Die Dramatik – eine Gattung, wofür Wolfgang mittlerweile brennt. Er fragt sich zwar manchmal, ob es nicht sinnvoller wäre, nur bei EINER Textgattung zu bleiben, um in der einen Disziplin Meister zu werden, aber vielleicht muss ja Wolfs Weg über Gedichte und Songs zu Sketches direttissima in Richtung Dramatik führen. Das Fundament hat er bereits auf vielen Lesebühnen gelegt: Die szenischen Qualitäten seiner Texte sind unüberles-, seh- und -hörbar. Ein kleines Geheimnis verrät er uns: Sogar ein schlechter Text kann gut performed werden. Und performen kann er. Kuckt:  Wolf und der Roman 

Ja, er schreibt auch Romane. Sein aktuell veröffentlichter trägt den Titel “Nicht mal ein Fernzug” und ist Teil der Hypo-Romanreihe. Erinnern sich Zugnostalgiker noch an den Korridorzug von Innsbruck nach Lienz? – Genau um den geht’s in diesem Roman, quasi einen railroad-trip. Hier packt der Wolf all seine Szenebeschreiberqualitäten rein. Ob Lienzer BerufsschülerInnen, die sich ein paar Bierchen zu viel gönnen, oder ältere, redselige PassagierInnen: Alle ProtagonistInnen werden akribisch porträtiert und die Leserschaft wird des Öfteren hochschrecken und sich denken: “Mah, genau so oan kenn i!!!!”. Besonders charmant: Der Wolf hat das Privileg, alle Gedanken seiner Charaktere lesen zu können. Die szenischen Portraits und Episoden des Romans werden hie und da auch mit philosophischen Überlegungen verziert: “Namen, das brauchen nur die Menschen. Nicht wahr? Ob Zug, oder il treno, der fährt gleich weiter. Das, was als Grenze bezeichnet wird, bemerkt er gar nicht. Oder glauben Sie, er fühlt sich plötzlich als Treno?“. Willkürliche Grenzen gehören laut Wolfgang nämlich überwunden, oder zumindest hinterfragt.
Den Roman kann man übrigens locker während zweieinhalb Zugfahrten auf oben genannter Strecke verschlingen, vorausgesetzt man lässt sich nicht von Mitreisenden ablenken oder, besser gesagt von dem Versuch, ebenso deren Gedanken lesen zu wollen.
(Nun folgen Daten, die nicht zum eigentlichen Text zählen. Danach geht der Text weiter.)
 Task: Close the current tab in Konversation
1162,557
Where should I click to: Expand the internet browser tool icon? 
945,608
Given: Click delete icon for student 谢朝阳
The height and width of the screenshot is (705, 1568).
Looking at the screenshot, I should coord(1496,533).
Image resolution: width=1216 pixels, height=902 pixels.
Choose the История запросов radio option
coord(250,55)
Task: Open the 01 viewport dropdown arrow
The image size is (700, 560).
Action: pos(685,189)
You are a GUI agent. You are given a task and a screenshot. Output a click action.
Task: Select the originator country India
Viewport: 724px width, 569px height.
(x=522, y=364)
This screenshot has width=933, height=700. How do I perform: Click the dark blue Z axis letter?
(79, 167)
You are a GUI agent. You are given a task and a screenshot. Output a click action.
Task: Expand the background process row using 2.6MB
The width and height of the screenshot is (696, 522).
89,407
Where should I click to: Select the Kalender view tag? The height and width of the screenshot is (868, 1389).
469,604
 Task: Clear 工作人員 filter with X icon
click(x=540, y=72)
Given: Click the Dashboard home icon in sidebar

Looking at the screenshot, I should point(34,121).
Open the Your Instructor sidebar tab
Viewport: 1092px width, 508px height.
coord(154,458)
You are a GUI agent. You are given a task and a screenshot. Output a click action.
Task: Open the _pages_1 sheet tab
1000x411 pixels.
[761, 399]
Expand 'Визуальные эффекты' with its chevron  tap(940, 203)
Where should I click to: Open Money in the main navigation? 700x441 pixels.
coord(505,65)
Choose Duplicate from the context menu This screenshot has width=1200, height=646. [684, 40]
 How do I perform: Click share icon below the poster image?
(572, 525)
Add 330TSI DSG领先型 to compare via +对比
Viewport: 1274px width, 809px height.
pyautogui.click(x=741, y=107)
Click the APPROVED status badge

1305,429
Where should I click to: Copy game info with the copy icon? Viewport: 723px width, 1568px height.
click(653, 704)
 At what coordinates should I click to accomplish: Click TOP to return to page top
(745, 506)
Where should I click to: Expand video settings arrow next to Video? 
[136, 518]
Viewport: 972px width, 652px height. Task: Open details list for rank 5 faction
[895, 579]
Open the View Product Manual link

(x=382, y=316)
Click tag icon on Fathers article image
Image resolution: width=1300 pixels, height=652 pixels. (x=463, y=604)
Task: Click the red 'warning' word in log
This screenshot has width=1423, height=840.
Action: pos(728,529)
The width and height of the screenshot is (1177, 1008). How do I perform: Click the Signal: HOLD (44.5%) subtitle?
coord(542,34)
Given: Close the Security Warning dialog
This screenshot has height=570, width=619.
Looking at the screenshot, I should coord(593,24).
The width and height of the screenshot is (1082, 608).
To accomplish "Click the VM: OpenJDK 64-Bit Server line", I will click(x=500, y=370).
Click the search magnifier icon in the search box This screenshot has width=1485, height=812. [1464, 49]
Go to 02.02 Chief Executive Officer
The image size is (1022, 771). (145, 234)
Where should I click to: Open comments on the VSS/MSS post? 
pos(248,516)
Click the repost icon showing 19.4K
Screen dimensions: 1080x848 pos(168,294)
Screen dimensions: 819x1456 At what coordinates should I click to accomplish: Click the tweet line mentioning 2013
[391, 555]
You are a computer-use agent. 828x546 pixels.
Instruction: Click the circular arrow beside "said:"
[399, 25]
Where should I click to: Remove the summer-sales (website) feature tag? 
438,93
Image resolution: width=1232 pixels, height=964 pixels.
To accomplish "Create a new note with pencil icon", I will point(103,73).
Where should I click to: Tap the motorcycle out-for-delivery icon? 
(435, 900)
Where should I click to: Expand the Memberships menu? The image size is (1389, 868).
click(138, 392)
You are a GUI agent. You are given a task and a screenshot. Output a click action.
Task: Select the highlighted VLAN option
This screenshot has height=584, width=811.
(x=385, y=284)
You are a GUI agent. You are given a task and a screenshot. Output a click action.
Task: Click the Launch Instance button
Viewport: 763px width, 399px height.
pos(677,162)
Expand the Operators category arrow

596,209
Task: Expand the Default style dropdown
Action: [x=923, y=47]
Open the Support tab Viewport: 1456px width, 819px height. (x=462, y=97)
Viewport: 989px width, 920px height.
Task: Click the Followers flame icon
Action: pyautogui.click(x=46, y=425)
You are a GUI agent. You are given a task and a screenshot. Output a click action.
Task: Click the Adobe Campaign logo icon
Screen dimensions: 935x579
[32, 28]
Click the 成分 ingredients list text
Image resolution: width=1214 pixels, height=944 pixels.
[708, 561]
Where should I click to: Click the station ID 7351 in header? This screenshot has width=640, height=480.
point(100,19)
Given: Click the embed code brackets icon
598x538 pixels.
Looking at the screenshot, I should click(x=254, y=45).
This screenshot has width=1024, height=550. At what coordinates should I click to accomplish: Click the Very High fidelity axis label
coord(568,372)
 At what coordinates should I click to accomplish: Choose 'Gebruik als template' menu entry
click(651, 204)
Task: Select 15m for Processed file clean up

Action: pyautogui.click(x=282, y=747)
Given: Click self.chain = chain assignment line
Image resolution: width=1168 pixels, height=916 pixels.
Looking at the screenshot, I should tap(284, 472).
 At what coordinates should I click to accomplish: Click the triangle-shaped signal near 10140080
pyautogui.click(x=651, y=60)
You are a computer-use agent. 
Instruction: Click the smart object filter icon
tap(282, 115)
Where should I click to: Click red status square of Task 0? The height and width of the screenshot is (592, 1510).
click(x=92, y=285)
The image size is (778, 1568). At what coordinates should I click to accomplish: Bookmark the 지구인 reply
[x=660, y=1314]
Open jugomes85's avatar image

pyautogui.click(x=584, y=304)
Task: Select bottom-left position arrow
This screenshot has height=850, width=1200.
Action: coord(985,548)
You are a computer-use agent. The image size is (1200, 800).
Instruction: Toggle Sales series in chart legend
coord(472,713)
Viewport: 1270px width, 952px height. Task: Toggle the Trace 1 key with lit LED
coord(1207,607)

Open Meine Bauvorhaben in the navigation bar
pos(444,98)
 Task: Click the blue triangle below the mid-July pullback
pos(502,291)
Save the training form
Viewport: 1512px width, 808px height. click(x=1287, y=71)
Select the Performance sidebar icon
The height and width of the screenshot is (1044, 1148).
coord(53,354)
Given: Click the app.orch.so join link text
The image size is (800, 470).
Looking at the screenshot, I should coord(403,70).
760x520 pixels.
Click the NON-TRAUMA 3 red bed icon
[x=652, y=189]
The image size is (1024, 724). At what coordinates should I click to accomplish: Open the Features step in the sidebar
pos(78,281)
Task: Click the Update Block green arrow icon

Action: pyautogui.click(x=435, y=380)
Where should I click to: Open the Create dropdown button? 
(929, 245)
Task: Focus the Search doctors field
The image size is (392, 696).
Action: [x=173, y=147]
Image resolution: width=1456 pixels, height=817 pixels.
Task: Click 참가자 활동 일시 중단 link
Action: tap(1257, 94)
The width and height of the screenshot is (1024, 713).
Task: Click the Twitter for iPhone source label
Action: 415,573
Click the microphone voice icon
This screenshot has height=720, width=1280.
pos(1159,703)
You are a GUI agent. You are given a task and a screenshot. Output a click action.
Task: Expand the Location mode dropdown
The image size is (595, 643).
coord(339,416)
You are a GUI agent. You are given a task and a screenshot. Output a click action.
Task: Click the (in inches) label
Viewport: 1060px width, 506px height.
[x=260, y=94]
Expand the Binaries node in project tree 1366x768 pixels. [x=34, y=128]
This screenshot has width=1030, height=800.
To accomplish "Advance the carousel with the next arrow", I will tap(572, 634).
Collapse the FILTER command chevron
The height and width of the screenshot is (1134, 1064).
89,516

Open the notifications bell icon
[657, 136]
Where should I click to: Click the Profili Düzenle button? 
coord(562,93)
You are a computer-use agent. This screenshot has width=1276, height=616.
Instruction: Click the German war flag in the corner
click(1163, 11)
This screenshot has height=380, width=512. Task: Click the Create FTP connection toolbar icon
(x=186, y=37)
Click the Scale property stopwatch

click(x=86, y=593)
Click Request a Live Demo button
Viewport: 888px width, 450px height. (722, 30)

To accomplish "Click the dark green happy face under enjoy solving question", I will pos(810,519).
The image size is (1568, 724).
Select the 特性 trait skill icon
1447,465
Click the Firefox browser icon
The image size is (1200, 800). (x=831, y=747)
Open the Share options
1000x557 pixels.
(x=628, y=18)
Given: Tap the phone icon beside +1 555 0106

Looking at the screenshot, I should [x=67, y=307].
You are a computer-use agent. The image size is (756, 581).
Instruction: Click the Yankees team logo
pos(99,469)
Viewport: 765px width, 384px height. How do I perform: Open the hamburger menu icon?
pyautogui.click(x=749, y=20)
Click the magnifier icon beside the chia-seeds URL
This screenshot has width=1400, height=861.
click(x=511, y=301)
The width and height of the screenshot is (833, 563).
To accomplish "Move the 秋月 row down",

Der Wolf und die Eckdaten 

Geboren 1978, aufgewachsen in St. Johann/Ahrntal in Südtirol. Der Katzenfan lebt und arbeitet in Innsbruck und ist auf vielen Nord- und Südtiroler Kleinkunstbühnen zu sehen. Liebevolle Begleiter sind Freundin und Künstlerin Maria und Sohnemann Baby Jakob. 

*Vorsicht: Der Wolf ist ein textlicher Vieltüftler, der mit vielen anderen textlichen VieltüftlerInnen zusammen tüftelt. Leider ist dieser Text zu kurz, um alle Tüftelfacetten zu beleuchten, aber rein theoretisch ist dieses Portrait jederzeit erweiterbar.